Jump for Joy, 1941–1942

I
ALWAYS CONSIDER my
problems opportunities to do something,” Duke Ellington told Ralph Gleason. “Like Jimmy Valentine or Houdini.” At the beginning of 1941, a few weeks after Cootie Williams left the band, Ellington was confronted with another “opportunity,” this one of an unusually nerve-racking kind. The American Society of Composers and Publishers, America’s largest musical performing-rights organization, was determined to extract more money from the radio networks for the privilege of airing songs written by its members, on whose behalf ASCAP collected and distributed performing-rights fees. The networks responded by setting up a competing organization called Broadcast Music Incorporated (BMI). At BMI’s behest, the networks stopped airing ASCAP-registered songs. That amounted to some 1,250,000 songs, including nearly all of the top hits of 1940. The boycott went into effect on January 1, forcing bands that performed on the radio to play either BMI-controlled or public-domain songs during their programs. Soon every bandleader was frantically commissioning arrangements of nineteenth-century ballads (the most frequently aired of which was Stephen Foster’s “Jeanie with the Light Brown Hair”) and unknown tunes by BMI songwriters.

Two days after the boycott went into effect, Ellington and his men began a seven-week stand at the Casa Mañana, a popular nightclub not far from the MGM studios that had a broadcast wire, and its leader was caught flat-footed. From the time that Irving Mills took over the management of the band in 1927, it had specialized in the music of Duke Ellington—and he had been a member of ASCAP since 1935. That was where Billy Strayhorn came in. “When we opened . . . we had air time every night, but could not play our library,” he recalled. “We had to play non-ASCAP material. Duke was in ASCAP, but I wasn’t. So we had to write a new library.” Strayhorn, however, was still finding his footing: Ellington had only recorded three of his full-band arrangements in 1940, and none was of an original composition. Though his versions of “Chloë,” a twenties ballad that he had adapted from a stock arrangement, and “Flamingo,” a brand-new pop tune sung by Herb Jeffries, were dazzling, they were mere drops in an empty bucket that had to be filled as quickly as possible.

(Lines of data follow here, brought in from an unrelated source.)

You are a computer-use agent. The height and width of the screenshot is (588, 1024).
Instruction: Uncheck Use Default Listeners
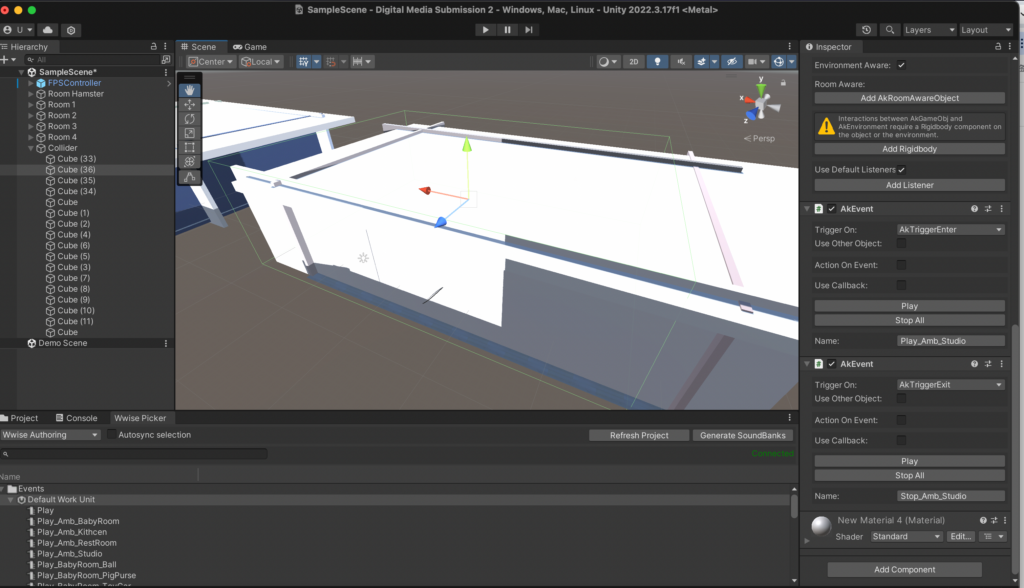click(901, 170)
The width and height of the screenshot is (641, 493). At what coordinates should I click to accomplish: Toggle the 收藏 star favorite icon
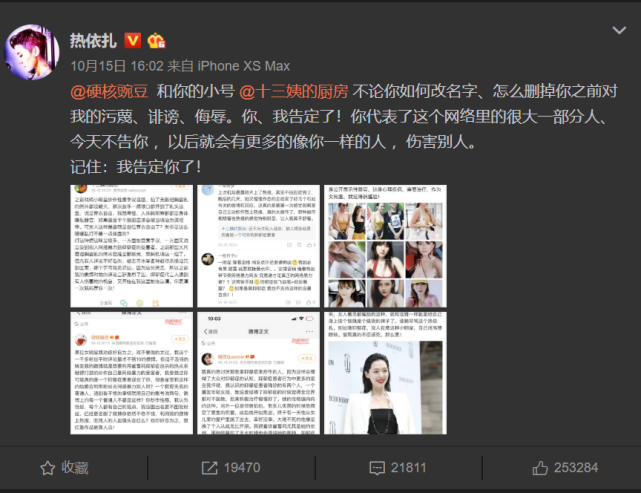pyautogui.click(x=47, y=468)
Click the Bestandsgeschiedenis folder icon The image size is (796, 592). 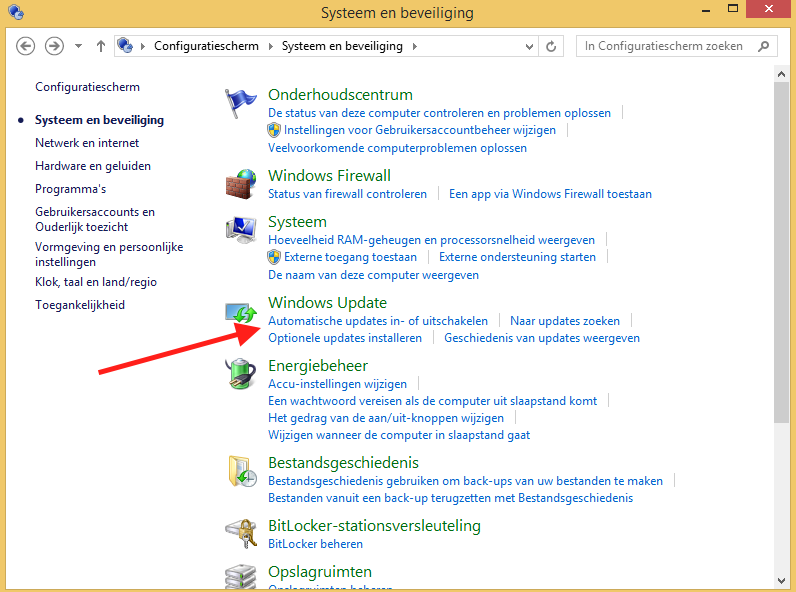click(x=241, y=472)
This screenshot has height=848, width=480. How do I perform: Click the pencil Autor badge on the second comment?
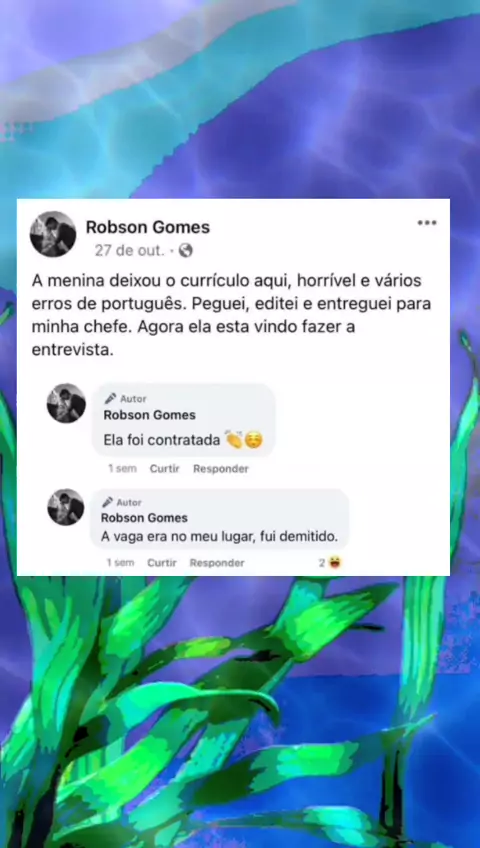(122, 502)
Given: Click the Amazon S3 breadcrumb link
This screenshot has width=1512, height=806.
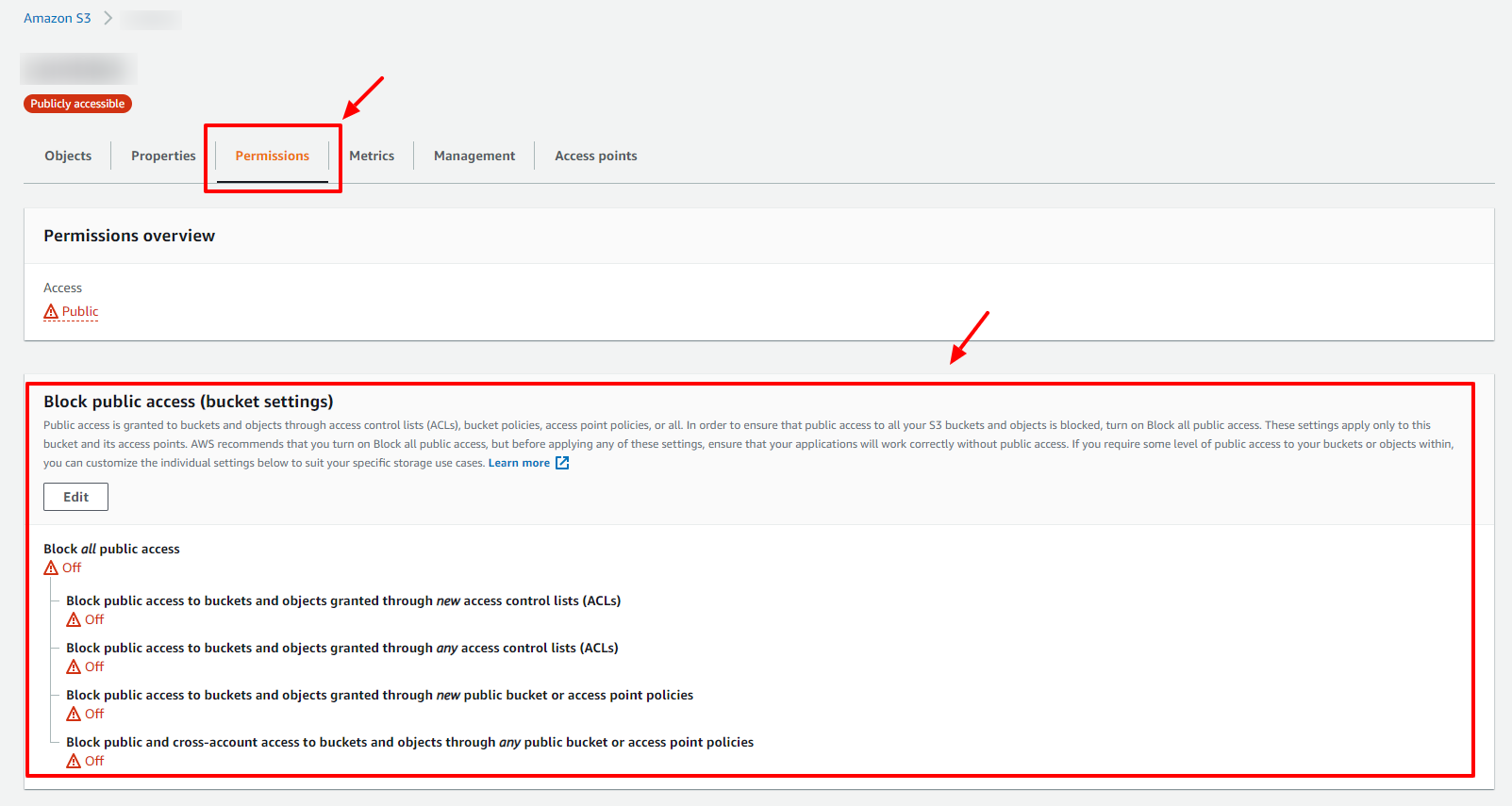Looking at the screenshot, I should pyautogui.click(x=57, y=18).
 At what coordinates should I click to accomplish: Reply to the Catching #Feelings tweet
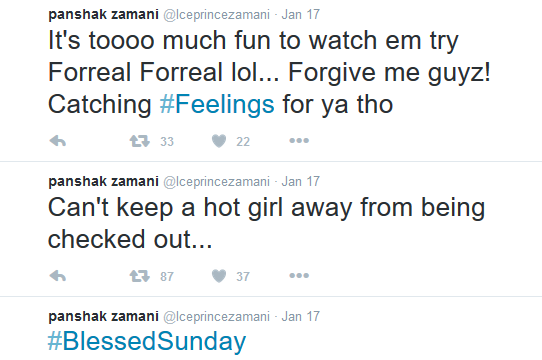(x=58, y=141)
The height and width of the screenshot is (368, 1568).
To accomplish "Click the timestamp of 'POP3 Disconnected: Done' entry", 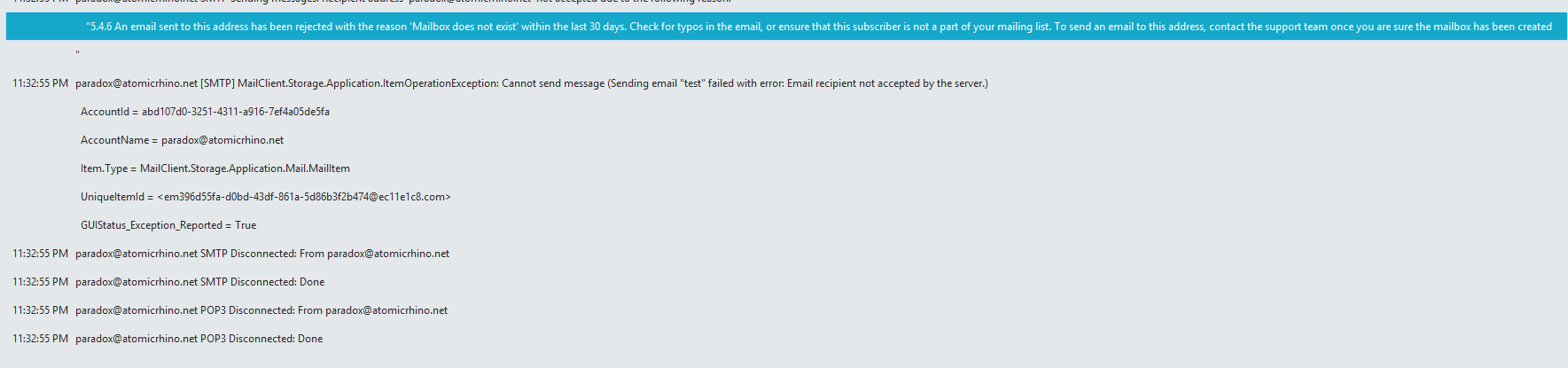I will point(40,339).
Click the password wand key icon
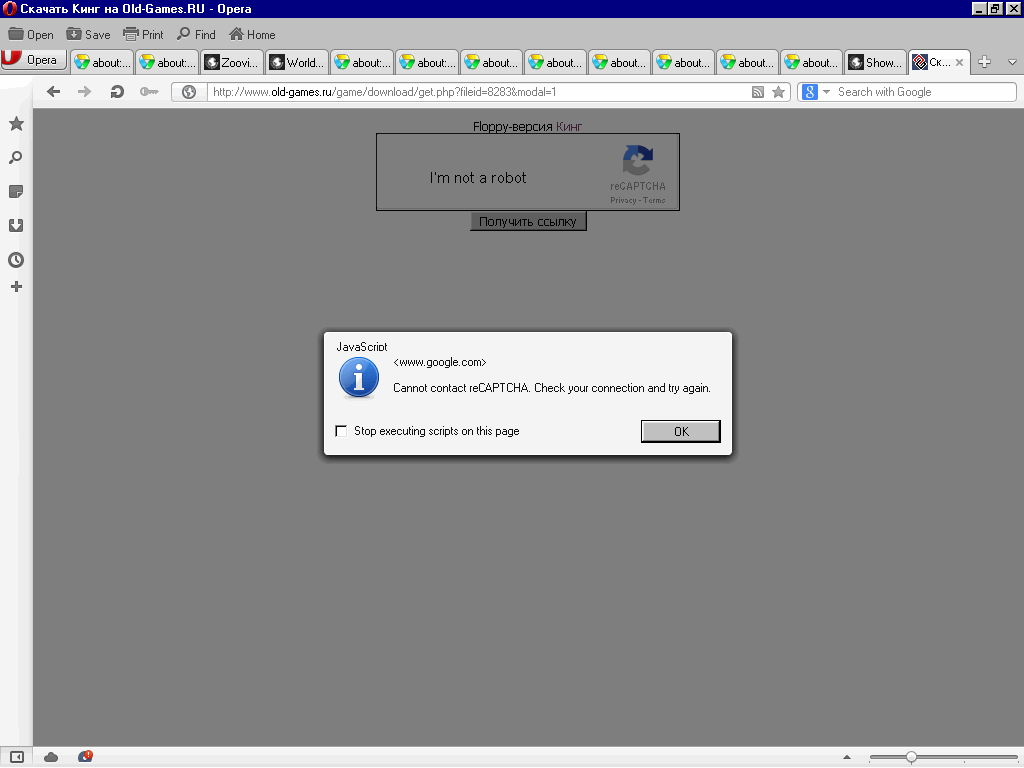This screenshot has height=768, width=1024. (150, 91)
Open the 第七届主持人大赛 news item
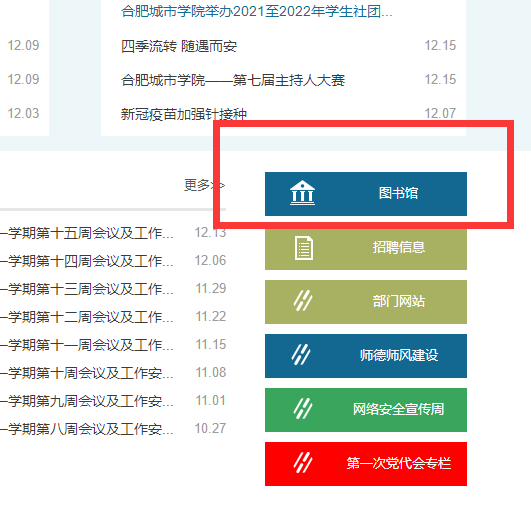 pos(233,80)
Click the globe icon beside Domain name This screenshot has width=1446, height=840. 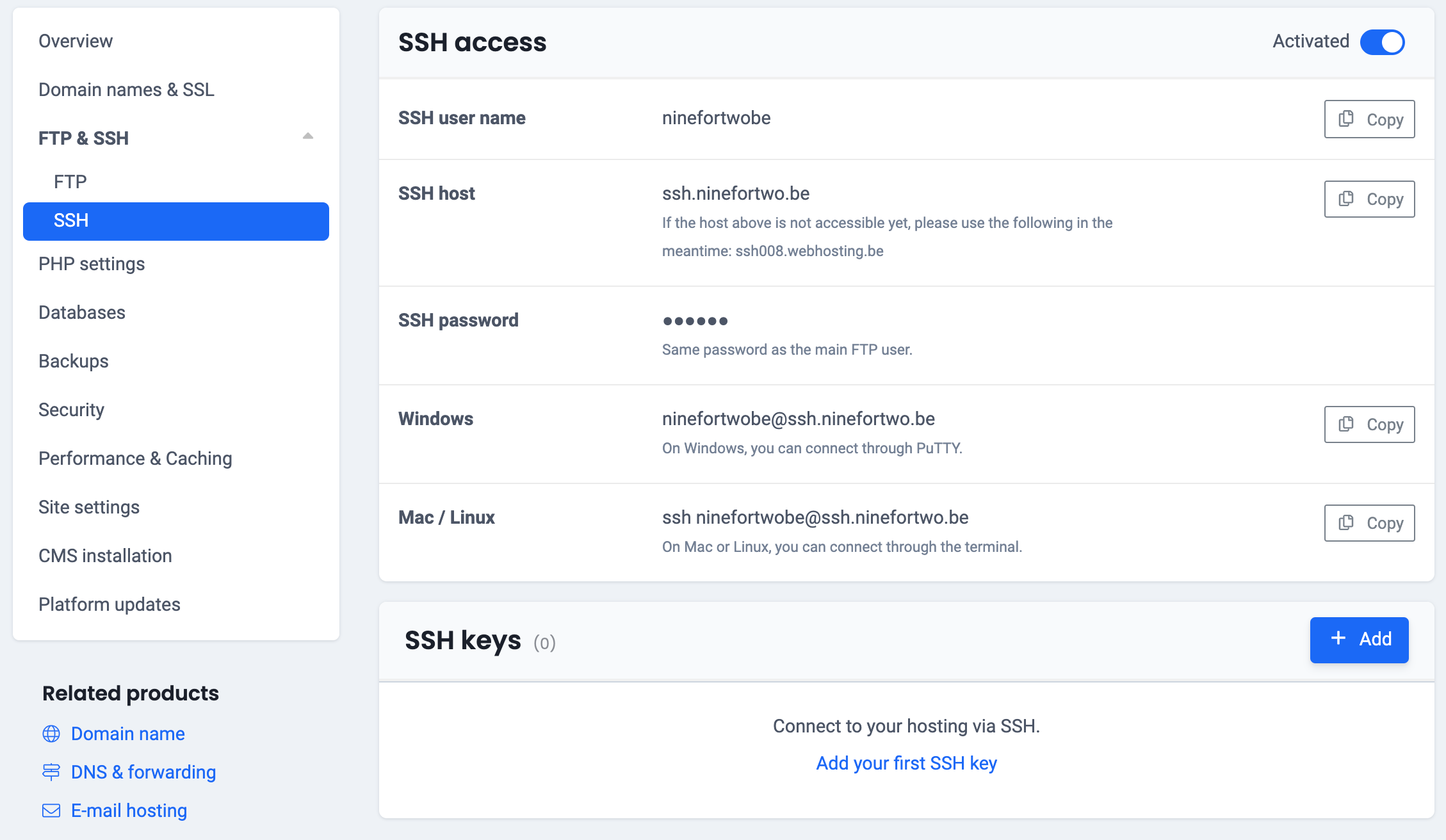pos(51,734)

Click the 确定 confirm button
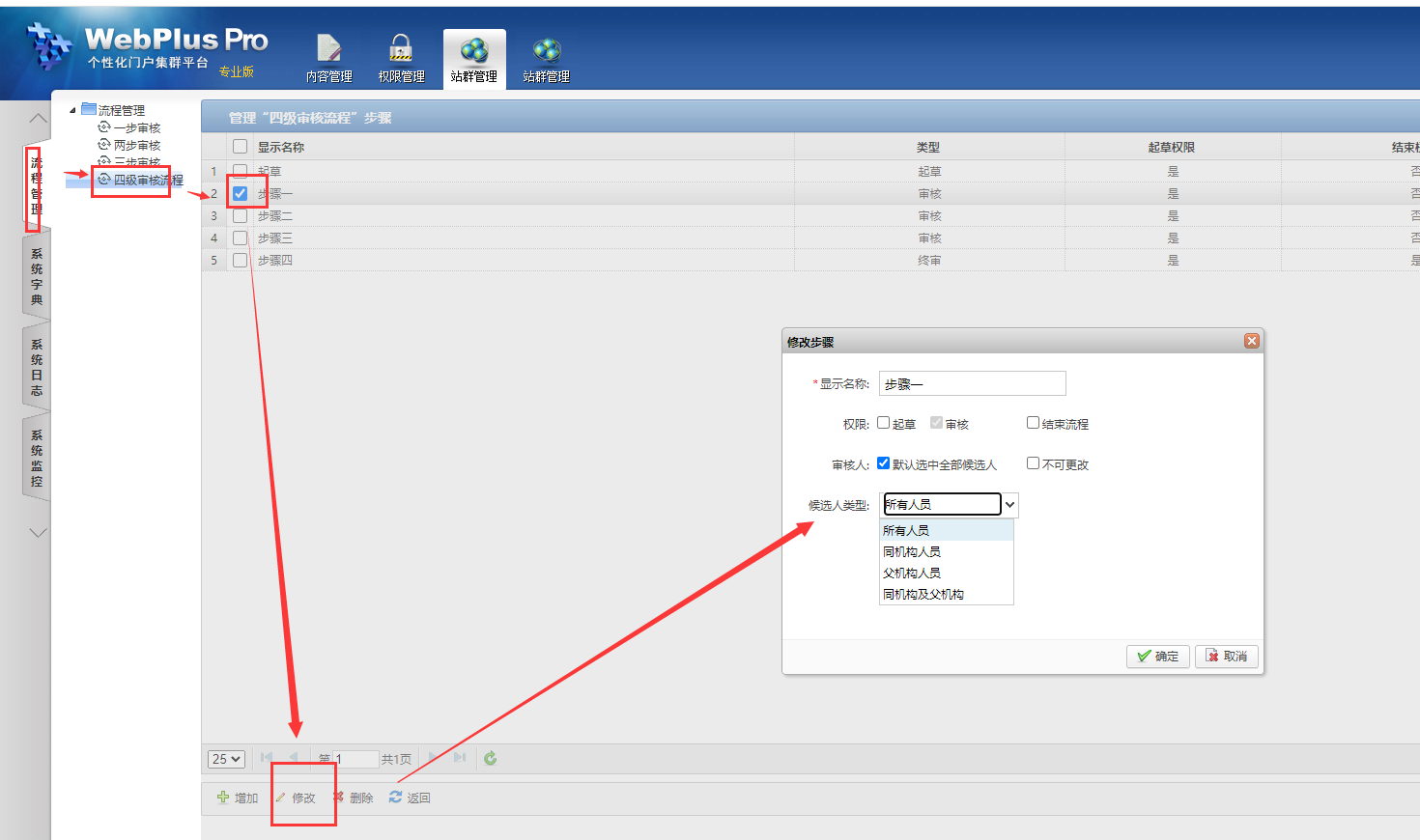[1157, 657]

Ellington thereupon proceeded to pull a rabbit out of his hat, advising the press that his son would be joining the band. “After spending $8,000 for a musical education for my son I will now have a chance to realize the returns,” he said. “Mercer will sit at my right hand during 1941 and write compositions under his own name. He’ll do much arranging as well as composing.” It sounded believable enough, and it was true that Mercer, a classically trained musician who had studied at the Juilliard School with William Vacchiano, the longtime principal trumpeter of the New York Philharmonic, aspired to write for his father’s band. Nor did he need to be told twice what had fallen into his and Strayhorn’s laps: “Overnight, literally, we got a chance to write a whole new book for the band. It could have taken us twenty years to get the old man to make room for that much of our music, but all of a sudden we had this freak opportunity. He needed us to write music, and it had to be in our names.” But Mercer was even less seasoned than Strayhorn. He had written as yet only one piece of music that the old man had been willing to record, a formulaic school-of-Ellington instrumental called “Pigeons and Peppers” that was cut by a Cootie Williams–led small group in 1937, seven months after Mercer’s eighteenth birthday. Nevertheless, Ellington had no choice but to rely on his son and his protégé, who holed up together in a hotel room, chugged blackberry wine and chain-smoked, and turned out charts as fast as they could.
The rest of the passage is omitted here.